絢芽は全くビビったりしなかった。俺は小学生の時来てたから大体わかってたから、スリルで言うと60点くらい。
んで、その他全員はめちゃくちゃビビってた。
あれよこれよとみんなで楽しく屋台をまわっていると、アナウンスが流れた。
「さぁて!本日のメインイベント、超特大天空打ち上げ花火!もうすぐ打ち上げ開始!もうすぐ打ち上げ開始です。特等席で観たい方は、会場に設けてあります、閲覧席に集まりに来てください!」
みんながはしゃぎだし、俺達も向かう事にした。
打ち上げ花火。小学生の頃は背が低すぎて周りの大人達のせいで景色が見られなかった。だがそんな事はなくなった。

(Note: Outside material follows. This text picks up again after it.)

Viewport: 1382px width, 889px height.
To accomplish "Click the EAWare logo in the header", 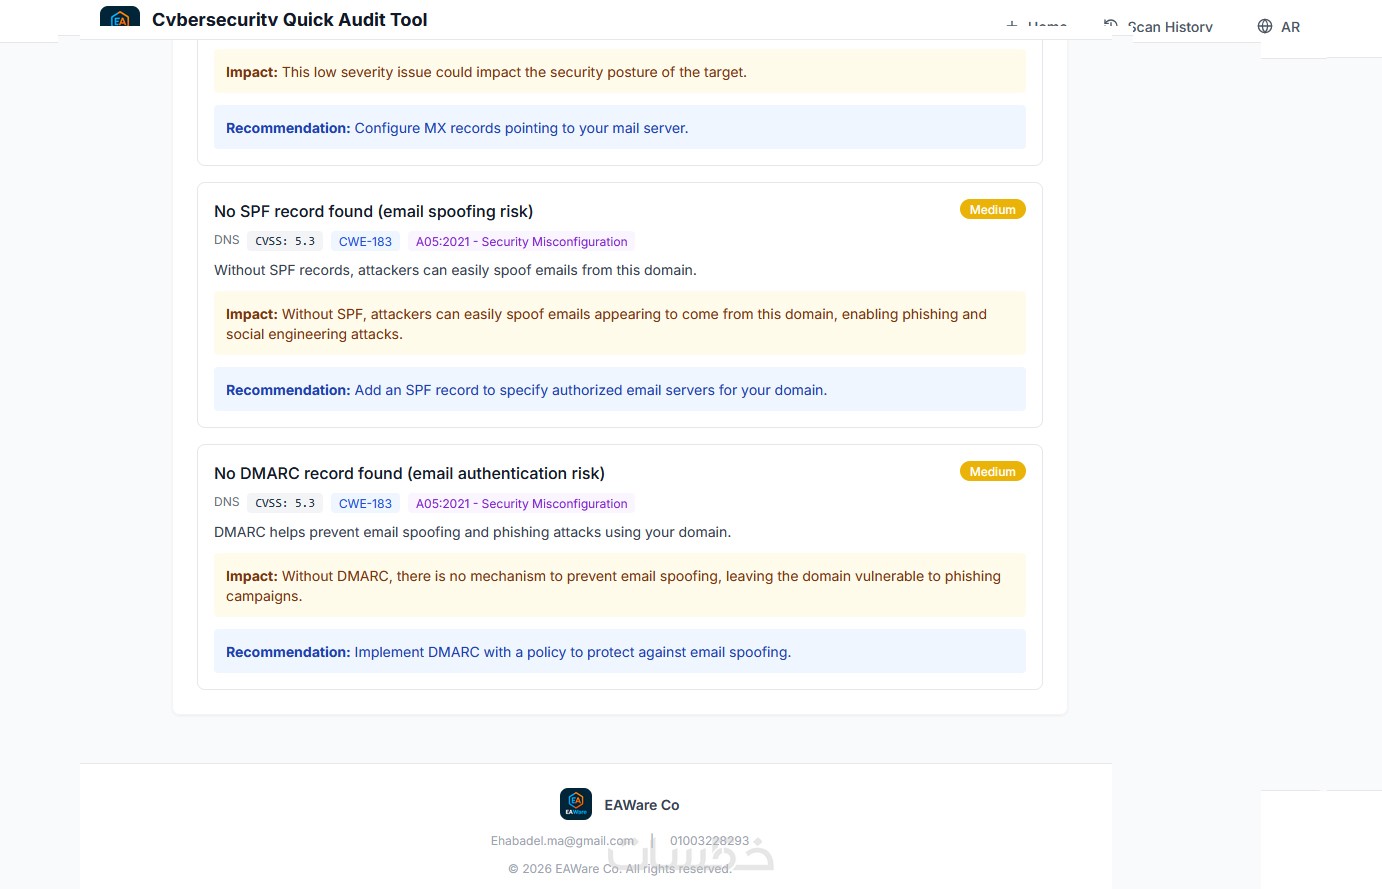I will [120, 17].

一番後ろの席でも観られるくらいになった。
そして俺達は一番後ろに立って空を見上げる。
ヒューーーー…ヴァン!ヴァン!
カラフルで鮮やかな打ち上げ花火を眺める事が出来た。
どんどん打ち上がって行く中、写真を撮る人が続出していた。
「綺麗だなぁ」
「………」
絢芽は隣で花火に見惚れていた。打ち上げ花火の色が反射して映る姿で、うっとりと眺めている絢芽は最高に綺麗だった。そんな彼女と一緒に行けた夏祭り。俺にとって最高の宝物となった。
そして、俺は絢芽が見惚れている横で同じように花火を見上げながら、周りに聞こえない声で呟いた。